I had seen how the old Vulcolan disks failed. The black rubber with fibers would break and crumble. But I had wondered how the new urethane or nylon disks would fail. (I don't know what they are made of.)
Yesterday I saw what appears to be a new-style disk that was failing. Instead of being tan like my new disk, this disk was pinkish- or reddish- tan. Several of the lobes were eroded at the drive pins, with missing material. The material had not worn away from inside the pin holes, but instead it had chipped away. I poked the eroded areas with a screwdriver, and the material of the disk felt like very hard swiss cheese. I could remove some more material on the tip of the screwdriver.
Hardy disk failure mode
(bump)Re: Hardy disk failure mode
could all these squeaking discs be from one old supply that was inapropriate for the application and/or aged by heat and/or time in storage?

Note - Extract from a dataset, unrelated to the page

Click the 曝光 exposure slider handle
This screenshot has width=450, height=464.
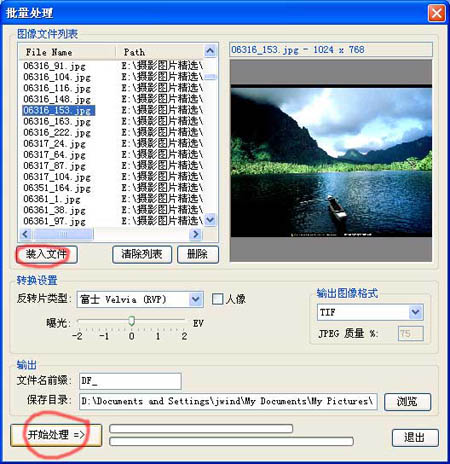pyautogui.click(x=132, y=321)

Re: (bump)Re: Hardy disk failure mode
It is normal for the Hardy disk to sqeak. If not lubed with anything, the steel drive pegs rub hard against the rubber or urethan disk. If lubed, the noise is greatly reduced but I think there must always be a squishing sound as all those drive pegs revolve and go in and out of the disk.
Re: Hardy disk failure mode
Also, my hard tan urethane plastic Hardy disk was installed in 1998, about 10,000 miles ago, and is still good. I used a little grease then, don’t remember what kind, maybe bearing grease, maybe dielectric silicone, or maybe vaseline. And a few years later I used a spray can with a wand to shoot some white lithium grease into the holes in the disk.